Er is prima mee te leven, zegt Erna Helmink nu. Maar dat wil niet zeggen dat de diagnose COPD haar niet zwaar viel. Door deze aandoening aan haar longen heeft ze voortaan altijd een beetje extra zuurstof nodig. Het was wennen om haar levensstijl daarop aan te passen.
Het apparaat naast haar stoel en het slangetje onder haar neus kunnen niet verhinderen dat ze er opgewekt bij zit, in haar huiskamer in Varsseveld. Maar de zuurstofslang beperkt haar bewegingsruimte tot 12 meter. Ze is gevoelig geworden voor sterke geuren waardoor bijvoorbeeld koekjes bakken of een bezoek aan een barbecue-feestje niet prettig voor haar zijn. En uitstapjes kunnen niet langer duren dan de inhoud van een meegebrachte zuurstoffles. Toch heeft ze ontdekt dat er behalve problemen ook veel oplossingen zijn.
“In het begin vond ik het ontzettend moeilijk om het te accepteren”, vertelt mevrouw Helmink. “Ik was met longontsteking in het ziekenhuis beland en toen ik hoorde wat me te wachten stond, vroeg ik: ‘Kom ik hier af?’ Toen begonnen ze een heel verhaal waar het allemaal goed voor was en wist ik het antwoord al: Nee, dus. Dat vond ik echt heftig: daar zit je dan, zestig jaar oud, in de hoek van de kamer. Maar we hebben de draad toch opgepakt.”
Misschien hielp het dat haar man en zij altijd ondernemers zijn geweest, gewend om zelf hun zaakjes te regelen. In elk geval lieten ze zich er niet van weerhouden om de dingen te doen die belangrijk voor hen zijn. “In oktober zijn we nog vijf dagen in Zeeland geweest”, vertelt mevrouw Helmink. “Het mooie was dat er gewoon geregeld was dat er ook een zuurstofapparaat in het hotel stond.
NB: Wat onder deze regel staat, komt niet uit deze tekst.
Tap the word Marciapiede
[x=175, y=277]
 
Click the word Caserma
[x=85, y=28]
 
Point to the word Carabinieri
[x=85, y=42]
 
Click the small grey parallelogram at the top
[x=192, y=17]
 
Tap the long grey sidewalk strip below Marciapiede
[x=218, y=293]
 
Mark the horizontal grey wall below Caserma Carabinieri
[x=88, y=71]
Dat vind ik prima service.”
Ze heeft ervaren hoe belangrijk het is om te voorkomen dat ze in situaties belandt waarin ze benauwd wordt, want dat is een vreselijk naar gevoel. “Ook de angst om benauwd te worden, kan al benauwdheid veroorzaken. In het begin had ik weleens last van onzekerheid of paniek, en dan ging ik hyperventileren”, vertelt ze. “Maar dankzij de zuurstof kan ik nu rustig slapen. Het helpt ook als het in mijn omgeving een beetje rustig is.”
Verder is het een kwestie van zich goed voorbereiden en kijken wat er binnen de beperkingen mogelijk is. “We hebben bijvoorbeeld twee zuurstofflessen die we zelf kunnen bijvullen en waarmee ik het vier uur per fles kan volhouden. Dan kunnen we er met de auto op uit, hoewel ik een dagje heen en weer naar de Keukenhof dan weer net iets te riskant vind: als je onderweg vertraging oploopt, heb je al geen rust meer.” Ze denkt even hardop na: “Misschien kopen we er ooit nog eens zelf een fles bij.”
“Ik heb wel veel steun, hoor”, zegt ze, en ook met Sensire klikt het goed. “Geregeld heb ik via beeldbellen op de iPad contact met Ingrid, de longverpleegkundige. Even praten hoe het gaat. Via de iPad kan ik ook mijn waarden doorgeven, zodat er steeds even gekeken wordt of alles nog in orde is. Als ik ergens over twijfel, adviseren ze om toch maar even de huisarts te bellen. Dat voelt vertrouwd. Ondertussen maak ik met fysiotherapie mijn spieren sterker en krijgen we een traplift.” Ze lacht: “Als vrouw wil je zo nu en dan ook weleens door de kasten.”
Zo blijft het echte leven voorrang krijgen, boven de zorg. “Er is prima mee te leven”, zegt mevrouw Helmink, “als je het zelf ook maar accepteert. In het begin vond ik het bijvoorbeeld best lastig dat bekenden in het dorp niet altijd goed wisten hoe ze moesten reageren als ze mij met mijn zuurstof zagen. Nu schaam ik mij er niks meer voor.”